Customers demand the ability to access information on any device in real-time. The companies and brands that satisfy the expectations of end users will find success. That’s a big part of the reason why 42 percent of total US technology spending will be on customer facing processes by 2018, according to an IDC report.
Keeping Businesses Competitive
Every business that wants to remain competitive is making changes to become a technology business, putting user experience as the top priority.
Companies are quickly innovating to take their place as part of tomorrow’s Fortune 500. As Ray Wang, CEO of Constellation Research, pointed out, “Since 2000, 52 percent of the names on the Fortune 500 list are gone [...]. The changes are the result of digital business models creating disruption in the marketplace.”
Digital transformation has introduced previously unseen complexity. It’s no longer feasible to have human involvement in every aspect of work.
IT performance goals are challenged by the flood of increased traffic, and applications and devices that need to gain access to data in order to work seamlessly across technologies. Companies that mine user-generated data to optimize customer experiences are responding with their own applications that harness machine learning capabilities.
The Age of Digital Assistants
Google recently announced Alo, a human digital assistant, that takes the data mining capabilities present in Google Now to another level. This assistant provides the ability to be two steps ahead, reminding the user to bring an umbrella before leaving work at the usual time of 7:05 am.
Google Home goes deeper by integrating data from Nest thermostats’ habits to keep homes comfortable, lit properly and just the way the user likes it; autonomous vehicles are freeing consumers from long commutes and learning from each other as the Tesla Autopilot system does; and search applications become data sources themselves along with being attuned to user preferences and interests.
Democratizing Machine Learning
Intelligent algorithms are doing the same for businesses.
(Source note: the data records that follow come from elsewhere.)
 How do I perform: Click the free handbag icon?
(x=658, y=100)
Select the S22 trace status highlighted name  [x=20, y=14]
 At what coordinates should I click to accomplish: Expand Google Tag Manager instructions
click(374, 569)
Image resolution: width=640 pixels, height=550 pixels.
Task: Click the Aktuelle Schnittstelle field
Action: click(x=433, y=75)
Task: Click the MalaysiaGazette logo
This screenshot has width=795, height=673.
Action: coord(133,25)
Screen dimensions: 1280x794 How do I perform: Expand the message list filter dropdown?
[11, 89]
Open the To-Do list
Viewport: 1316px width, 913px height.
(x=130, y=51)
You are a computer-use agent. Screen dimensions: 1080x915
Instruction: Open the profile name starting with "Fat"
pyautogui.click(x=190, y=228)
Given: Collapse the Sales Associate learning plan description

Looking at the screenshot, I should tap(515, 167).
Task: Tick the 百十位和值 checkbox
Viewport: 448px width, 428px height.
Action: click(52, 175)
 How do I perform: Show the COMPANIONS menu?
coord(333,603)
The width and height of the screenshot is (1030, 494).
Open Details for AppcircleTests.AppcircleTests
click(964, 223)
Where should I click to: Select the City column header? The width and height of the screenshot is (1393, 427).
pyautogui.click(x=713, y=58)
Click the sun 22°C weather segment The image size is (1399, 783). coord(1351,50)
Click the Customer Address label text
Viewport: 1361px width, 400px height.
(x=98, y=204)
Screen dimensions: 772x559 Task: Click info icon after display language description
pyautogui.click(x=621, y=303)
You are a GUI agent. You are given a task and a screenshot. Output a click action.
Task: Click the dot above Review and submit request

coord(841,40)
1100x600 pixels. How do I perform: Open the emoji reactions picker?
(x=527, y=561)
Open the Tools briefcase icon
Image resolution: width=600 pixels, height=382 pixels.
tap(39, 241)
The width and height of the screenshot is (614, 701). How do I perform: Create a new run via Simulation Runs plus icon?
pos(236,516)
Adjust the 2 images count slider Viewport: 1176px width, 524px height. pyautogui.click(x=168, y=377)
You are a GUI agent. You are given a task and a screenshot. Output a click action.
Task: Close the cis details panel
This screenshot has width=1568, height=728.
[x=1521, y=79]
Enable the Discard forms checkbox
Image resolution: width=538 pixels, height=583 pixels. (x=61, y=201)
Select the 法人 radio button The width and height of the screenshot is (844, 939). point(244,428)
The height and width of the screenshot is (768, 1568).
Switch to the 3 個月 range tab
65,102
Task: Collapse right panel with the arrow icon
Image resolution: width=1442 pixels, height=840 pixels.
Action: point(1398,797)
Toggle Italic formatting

The same benefits consumers are already enjoying from machine learning in their daily lives are now expected in their work.
Technology giants are making machine learning more accessible to the average user by building easily reusable cloud services. These services come in the form of Amazon Machine Learning, Microsoft Azure Machine Learning, and Google Cloud ML.
Although these services lower the bar for incorporating machine learning into existing technologies they also almost predicate that your data be housed within these clouds, but most enterprises are and will continue to be hybrid, using a combination of traditional data centers, some running private cloud and public cloud.
Adaptation takes time and customers don’t have the patience to wait.
Things to Keep in Mind
Machine learning may seem like a magical tool for the enterprise, but it’s not. There are a few important aspects of which to be aware: for intelligent algorithms to continuously become smarter, they need to take multiple factors into account before providing output, and the data they leverage in this process must be rich and streamed in real-time.
A machine learning system is only as effective as the data that it is fed and the environment it adapts to.
Ultimately, we will only be able to truly take advantage of what insights are hidden within the data when we can manage the complexity it introduces — and it will take the aid of machines to do so. We are just getting a glimpse at the tip of the iceberg. The future will be one in which the Turing test will be too easily bested.